Of course, you could stand by your principles, refusing to write “as needed” and continuing to write what you were thinking. But more and more frequently, such principled behavior would lead to a simple result: articles were lain on the editorial “table” and remained there forever. And then it came time to receive your wages – and involuntarily, many thought: isn’t it worth the sacrifice? That is, isn’t the income (necessary to live yourself, and often to feed your family) worth enough to assuage your commitment to your principles and go for the compromise? Ultimately, there are more than enough topics which you’re allowed to cover –and you can always choose less biting ones, or simply don’t walk out “past the flags.”

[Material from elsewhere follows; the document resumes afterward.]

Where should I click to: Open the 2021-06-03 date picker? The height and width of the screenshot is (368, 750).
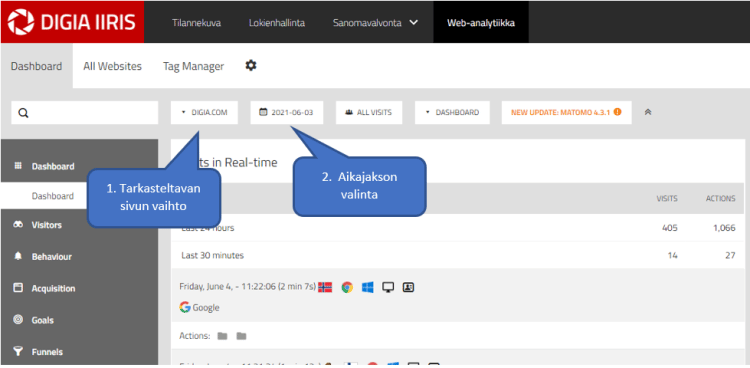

Truth be told, there was another choice –to try to change one newspaper for another, where the editorial policy was different. At first, many did just that –since different media depended on different commercial structures, which had different interests. But afterwards, a growing number of these structures began to themselves depend more and more on the authorities. And critical overtones in their corresponding media became less and less frequent. The number of newspapers where you could freely state your opinions was rapidly melting away — and consequently, so did the number of work-places where you could transfer when it became completely odious…

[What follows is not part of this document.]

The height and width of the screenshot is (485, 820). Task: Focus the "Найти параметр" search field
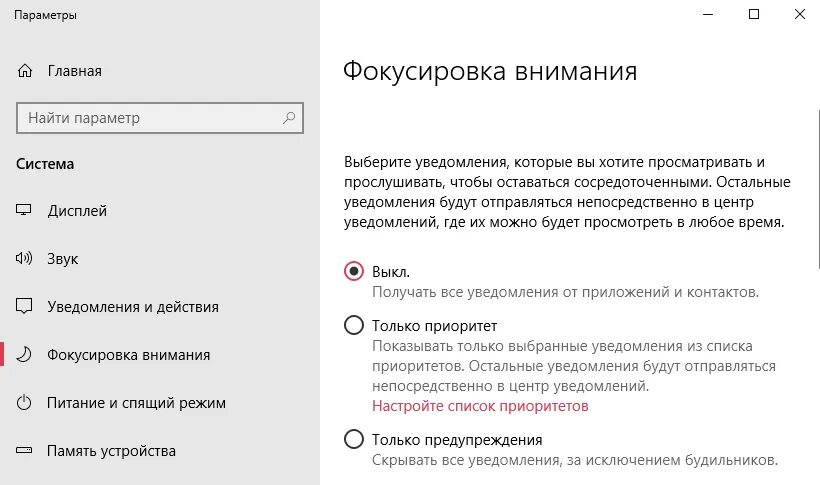150,118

And afterwards… afterwards a news generation of journalists grew up. And those, who didn’t go to a PR-service or a political consulting structure directly after college, but stayed in journalism, already perceived “the air of non-freedom” as the only one they were used to breathing. Many journalists of the previous generation came to peace with [the situation] as well – some grew older, some became tired, some decided that it was impossible to spit against the wind their whole lives, some changed their topic –for instance, to cover sports, where it is still possible to speak absolutely freely, where, as-yet, no teams, sportsmen or trainers exist that are closed off from criticism. Possibly, however, this omission will soon be corrected.

And what’s left in the outcome? Well, that people believe less and less what the majority of newspapers (and television all the more so) [are telling them]. The reader-viewer is not quite so stupid and naïve as they possibly assume in the power structures, where they are so interested in narrowing the “extent of freedom.” [The reader] sees that one life is happening around him, while much of the media are telling him of a completely different one, as if they’re speaking of some parallel world. He takes the Peterburgsky Dnevnik (the St. Petersburg Journal) newspaper, published by the St. Petersburg administration with a circulation of 200 thousand, out of his mailbox and sees, for instance, that “the news of the week” from the 9th to the 15th of April 2007 is the approval of a new draft law by the city government, which bans gambling machines starting in July 2008. The violent crackdown of the “March of Dissent” on April 15th, which proved to be at the center of attention of the majority of the world media, isn’t considered as news of the week by the paper. It isn’t even mentioned. This event just didn’t happen…

At one time, in the distant Soviet past, there was a popular joke about a person who visited a psychiatrist with a complaint. He says, “I see one thing around me, but on the television – it’s completely different.” “We don’t cure socialism,” the doctor replies to the poor fellow. Can it be that we’re reverting?

Altogether, we have nothing to commemorate on May 3rd, because you cannot be free only one day of the year. You are either free all the time—or constrained every day…

Victoria Vladimirovna Rabotnova is a St. Petersburg based journalist. She completed the Journalist Faculty of the Leningrad State University in 1984. Since then, she has worked for a number of publications, and has been widely published around Russia. From 1991 to 2005, she was the parliamentary commentator for the Nevskoe Vremya newspaper. At the present moment, she serves as a columnist for the Novaya Gazeta, and is a staff writer for the Rossiyskaya Federatsiya Segodnya (Russian Federation Today) magazine.